Required work = Please reproduce exactly the lines that begin the listing below, up to and including the line where "The height and width of the screenshot is (910, 1660)." occurs.

Data for this task =
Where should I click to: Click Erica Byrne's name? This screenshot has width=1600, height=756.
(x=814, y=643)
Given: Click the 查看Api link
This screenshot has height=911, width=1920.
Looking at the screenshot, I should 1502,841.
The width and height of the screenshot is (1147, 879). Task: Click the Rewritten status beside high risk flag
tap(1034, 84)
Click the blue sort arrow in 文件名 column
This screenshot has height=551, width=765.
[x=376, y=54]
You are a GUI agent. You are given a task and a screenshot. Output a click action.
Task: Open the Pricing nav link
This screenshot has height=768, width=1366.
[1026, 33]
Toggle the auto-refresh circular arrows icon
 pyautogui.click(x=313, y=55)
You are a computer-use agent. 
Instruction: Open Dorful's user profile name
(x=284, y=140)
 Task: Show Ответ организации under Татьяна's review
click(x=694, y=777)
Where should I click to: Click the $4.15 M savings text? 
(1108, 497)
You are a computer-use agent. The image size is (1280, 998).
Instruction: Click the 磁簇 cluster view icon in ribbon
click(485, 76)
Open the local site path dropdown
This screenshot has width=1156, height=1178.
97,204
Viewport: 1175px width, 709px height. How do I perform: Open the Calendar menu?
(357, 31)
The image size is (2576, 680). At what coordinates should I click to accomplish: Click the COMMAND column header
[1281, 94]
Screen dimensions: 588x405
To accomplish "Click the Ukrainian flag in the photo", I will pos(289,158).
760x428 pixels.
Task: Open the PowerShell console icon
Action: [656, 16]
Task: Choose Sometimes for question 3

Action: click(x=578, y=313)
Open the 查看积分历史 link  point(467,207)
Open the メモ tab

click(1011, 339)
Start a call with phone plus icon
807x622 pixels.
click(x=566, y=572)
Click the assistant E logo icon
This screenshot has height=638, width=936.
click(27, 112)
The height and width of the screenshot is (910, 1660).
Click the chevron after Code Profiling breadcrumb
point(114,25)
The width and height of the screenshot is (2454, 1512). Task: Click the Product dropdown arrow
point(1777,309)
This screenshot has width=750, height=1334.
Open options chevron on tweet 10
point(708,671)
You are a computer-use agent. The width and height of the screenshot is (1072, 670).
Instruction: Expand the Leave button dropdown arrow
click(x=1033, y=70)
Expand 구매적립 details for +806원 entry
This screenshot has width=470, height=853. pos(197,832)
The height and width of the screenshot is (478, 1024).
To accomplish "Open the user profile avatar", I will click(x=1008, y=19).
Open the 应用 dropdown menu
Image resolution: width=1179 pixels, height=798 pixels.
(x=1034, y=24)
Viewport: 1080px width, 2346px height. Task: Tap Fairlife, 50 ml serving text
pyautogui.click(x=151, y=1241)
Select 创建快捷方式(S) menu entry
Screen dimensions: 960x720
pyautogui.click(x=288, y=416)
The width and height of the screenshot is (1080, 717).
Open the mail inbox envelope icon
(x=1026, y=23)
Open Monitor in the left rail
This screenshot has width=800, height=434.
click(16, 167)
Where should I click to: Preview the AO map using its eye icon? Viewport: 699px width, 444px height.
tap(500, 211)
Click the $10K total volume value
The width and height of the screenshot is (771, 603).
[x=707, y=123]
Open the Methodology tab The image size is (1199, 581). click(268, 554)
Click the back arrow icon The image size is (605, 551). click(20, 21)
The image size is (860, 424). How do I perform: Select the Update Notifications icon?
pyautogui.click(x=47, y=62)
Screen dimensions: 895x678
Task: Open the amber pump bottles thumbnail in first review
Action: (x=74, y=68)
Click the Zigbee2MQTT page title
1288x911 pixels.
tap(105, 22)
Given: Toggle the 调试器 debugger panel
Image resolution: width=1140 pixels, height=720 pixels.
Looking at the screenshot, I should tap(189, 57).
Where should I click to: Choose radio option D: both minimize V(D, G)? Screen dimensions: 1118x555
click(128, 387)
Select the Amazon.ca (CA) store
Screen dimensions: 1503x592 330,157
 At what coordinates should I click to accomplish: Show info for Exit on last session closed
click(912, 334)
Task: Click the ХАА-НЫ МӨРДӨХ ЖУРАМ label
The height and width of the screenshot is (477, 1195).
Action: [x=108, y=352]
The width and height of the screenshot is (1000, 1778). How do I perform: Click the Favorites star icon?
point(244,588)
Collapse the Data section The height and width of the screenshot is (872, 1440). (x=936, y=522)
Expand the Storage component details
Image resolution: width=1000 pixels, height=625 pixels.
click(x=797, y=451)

Reply =
Where should I click to: Click Erica Byrne's name? This screenshot has width=1600, height=756.
(x=814, y=643)
Given: Click the 查看Api link
This screenshot has height=911, width=1920.
Looking at the screenshot, I should 1502,841.
The width and height of the screenshot is (1147, 879). Task: Click the Rewritten status beside high risk flag
tap(1034, 84)
Click the blue sort arrow in 文件名 column
This screenshot has height=551, width=765.
[x=376, y=54]
You are a GUI agent. You are given a task and a screenshot. Output a click action.
Task: Open the Pricing nav link
This screenshot has height=768, width=1366.
[1026, 33]
Toggle the auto-refresh circular arrows icon
 pyautogui.click(x=313, y=55)
You are a computer-use agent. 
Instruction: Open Dorful's user profile name
(x=284, y=140)
 Task: Show Ответ организации under Татьяна's review
click(x=694, y=777)
Where should I click to: Click the $4.15 M savings text? 
(1108, 497)
You are a computer-use agent. The image size is (1280, 998).
Instruction: Click the 磁簇 cluster view icon in ribbon
click(485, 76)
Open the local site path dropdown
This screenshot has width=1156, height=1178.
97,204
Viewport: 1175px width, 709px height. How do I perform: Open the Calendar menu?
(357, 31)
The image size is (2576, 680). At what coordinates should I click to accomplish: Click the COMMAND column header
[1281, 94]
Screen dimensions: 588x405
To accomplish "Click the Ukrainian flag in the photo", I will pos(289,158).
760x428 pixels.
Task: Open the PowerShell console icon
Action: [656, 16]
Task: Choose Sometimes for question 3

Action: click(x=578, y=313)
Open the 查看积分历史 link  point(467,207)
Open the メモ tab

click(1011, 339)
Start a call with phone plus icon
807x622 pixels.
click(x=566, y=572)
Click the assistant E logo icon
This screenshot has height=638, width=936.
click(27, 112)
The height and width of the screenshot is (910, 1660).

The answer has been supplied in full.